To be done:
Using the Redis and SQLite notes, answer the following:
1. What was used to serialize all objects for Redis?
2. About how long did SQLite, running purely in-memory, take to write 1 million value type elements?
3. Where was the transaction commit run in the SQLite test?

Page excerpt:
•••••
Redis (through BookSleeve): Great API for .Net: Full Redis functionality (though couple drawbacks to run the server on Windows machines vs. a Linux or Unix box). Performance was very fast...North of 1 million items per second. I serialized all objects using Protocol Buffers (protobuf-net, both written by Marc Gravell), still need to play a lot more with the library but R and Python both have full access to the Redis DB, which is a big plus. Love it so far. The Async framework that Marc wrote around the Redis base functions is awesome, really neat and it works so far. I wanna spend a little more time to experiment with the Redis Lists/Collection types as well, as I so far only serialized to byte arrays.
SqLite: I ran purely in-memory and managed to write 1 million value type elements in around 3 seconds. Not bad for a pure RDBMS, obviously the in-memory option really speeds things up. I only created one connection, one transaction, created one command, one parameter, and simply adjusted the value of the parameter within a loop and ran the ExecuteNonQuery on each iteration. The transaction commit was then run outside the loop.
•••••
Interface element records
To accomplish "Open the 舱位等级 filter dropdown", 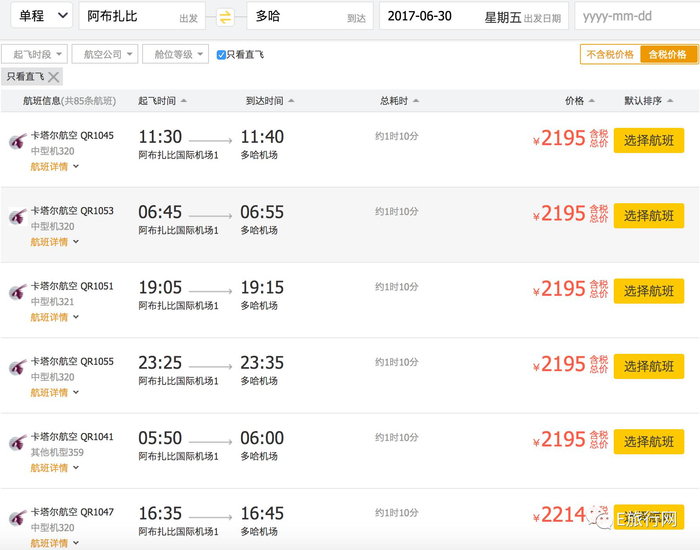I will (x=174, y=55).
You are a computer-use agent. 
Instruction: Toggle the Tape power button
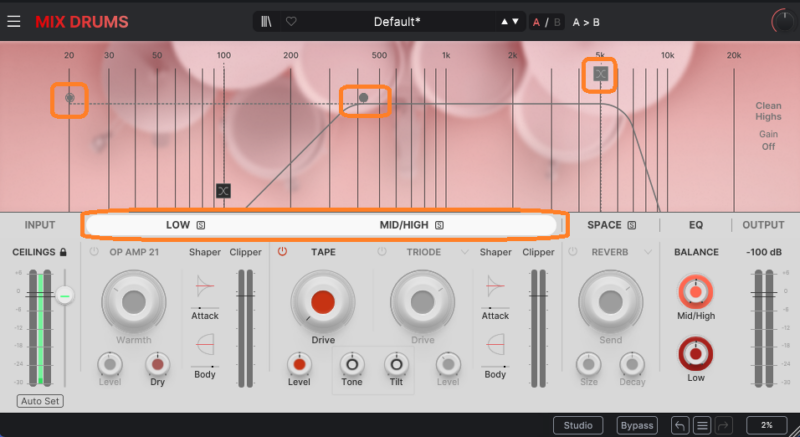pos(282,252)
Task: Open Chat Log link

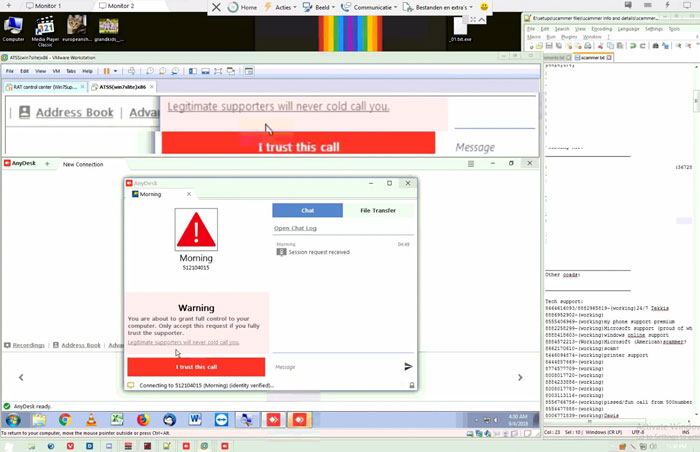Action: pos(295,228)
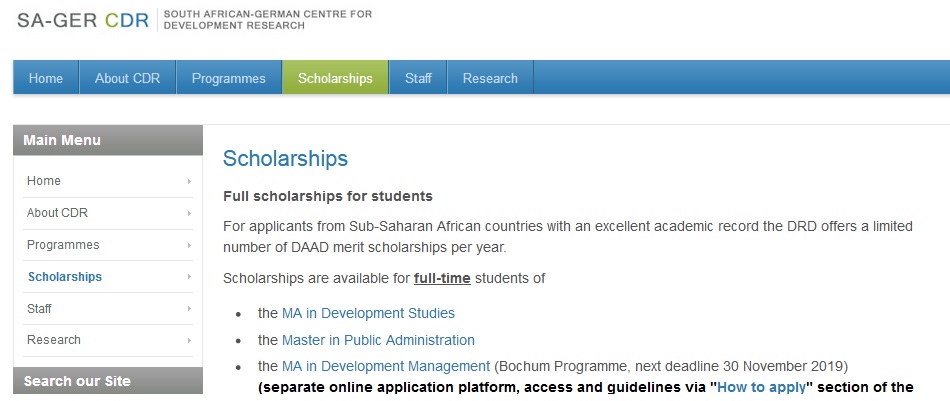950x401 pixels.
Task: Open Home in top navigation bar
Action: pos(46,78)
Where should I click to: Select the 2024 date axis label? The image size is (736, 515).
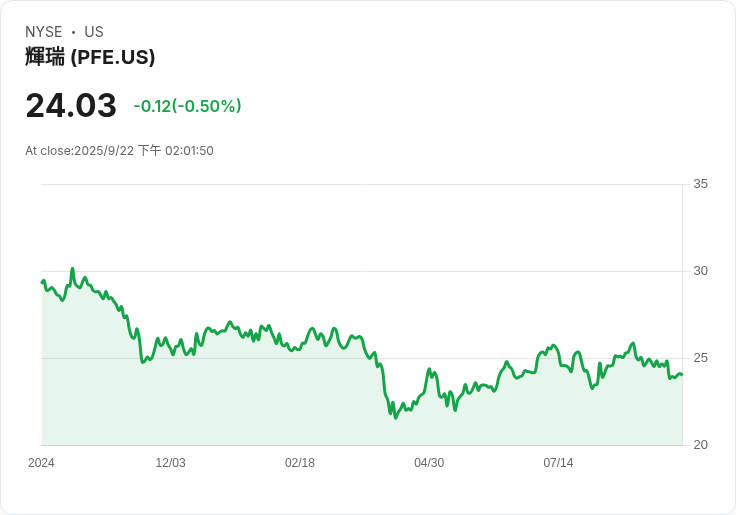click(x=41, y=463)
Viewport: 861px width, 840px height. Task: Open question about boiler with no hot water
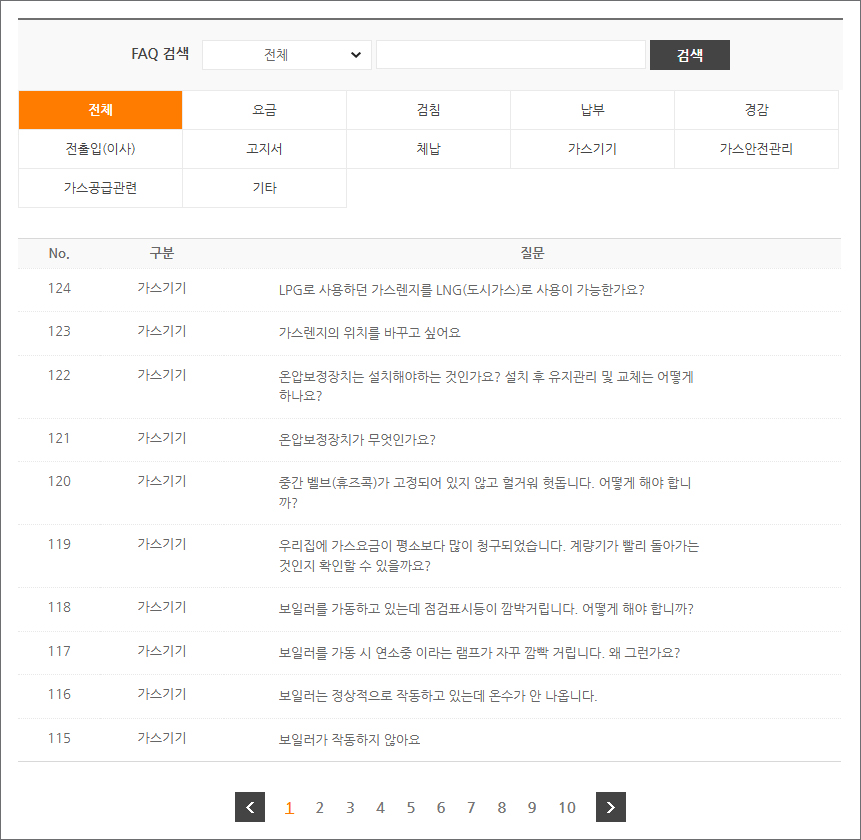coord(437,696)
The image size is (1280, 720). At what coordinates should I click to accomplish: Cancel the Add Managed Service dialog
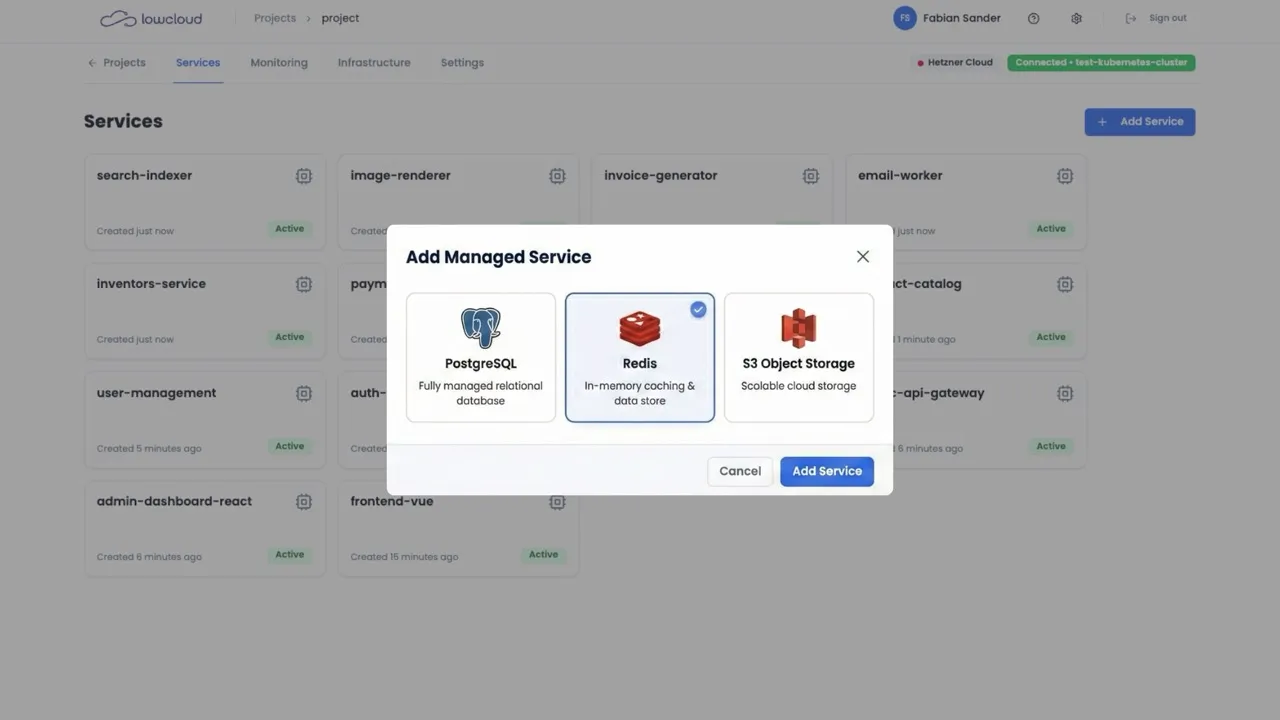(x=740, y=471)
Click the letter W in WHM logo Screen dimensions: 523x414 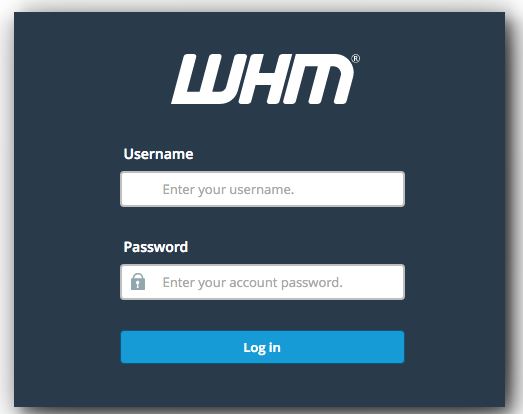click(209, 79)
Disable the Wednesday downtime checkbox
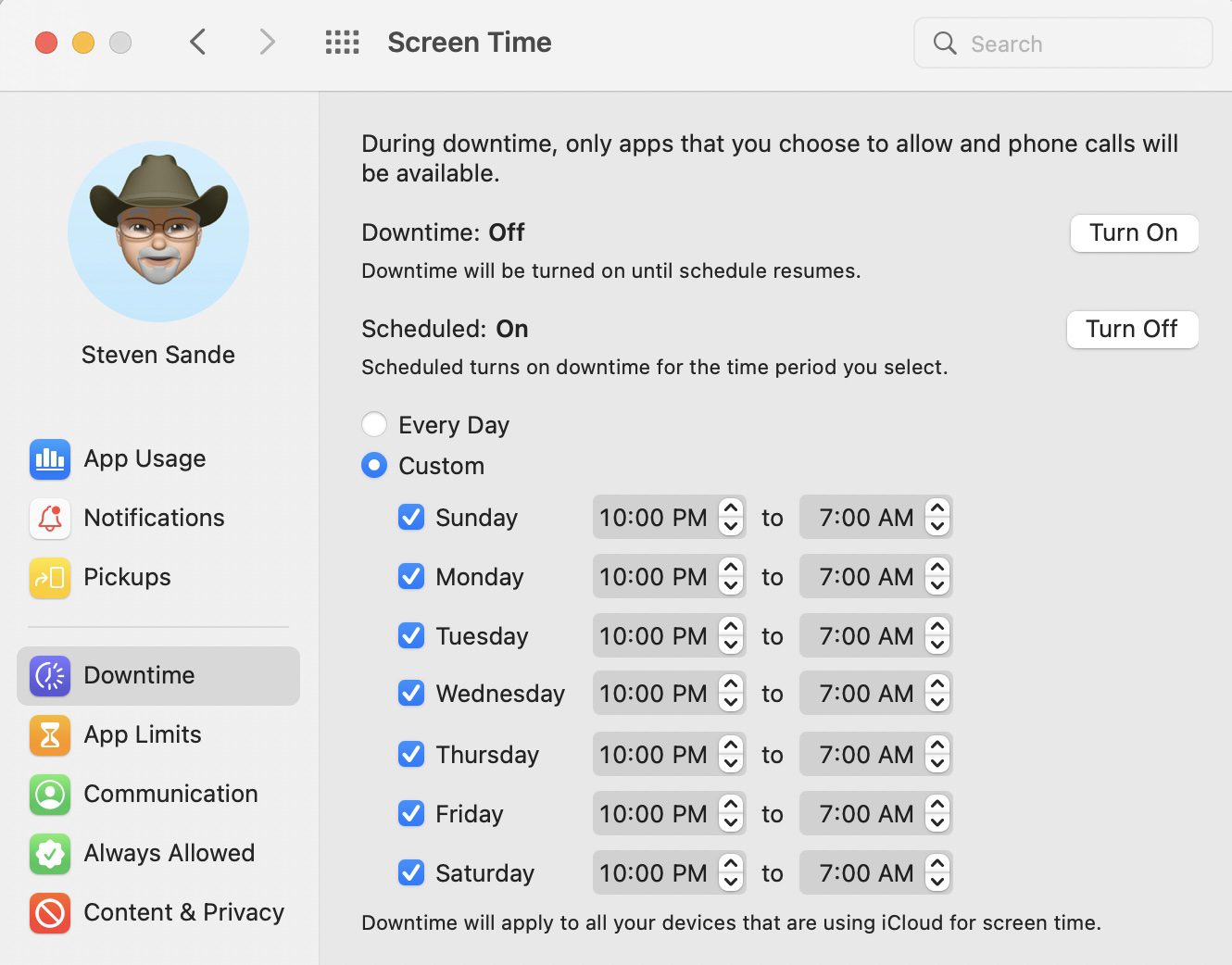 pos(411,694)
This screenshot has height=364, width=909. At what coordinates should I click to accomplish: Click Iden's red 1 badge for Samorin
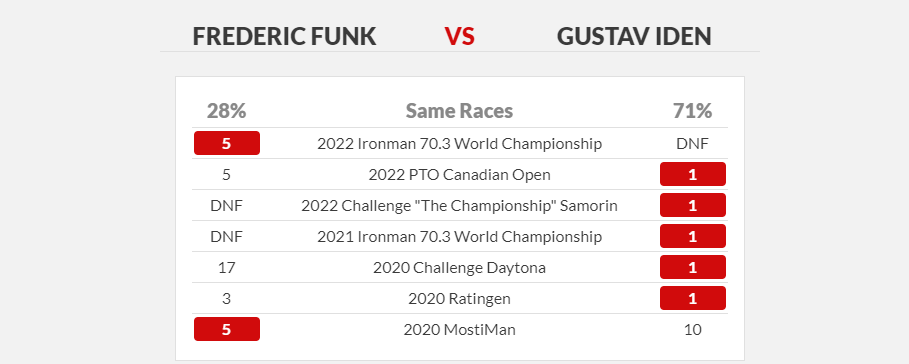tap(693, 205)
•••••
Task response:
1. Protocol Buffers (protobuf-net).
2. Around 3 seconds.
3. Outside the loop.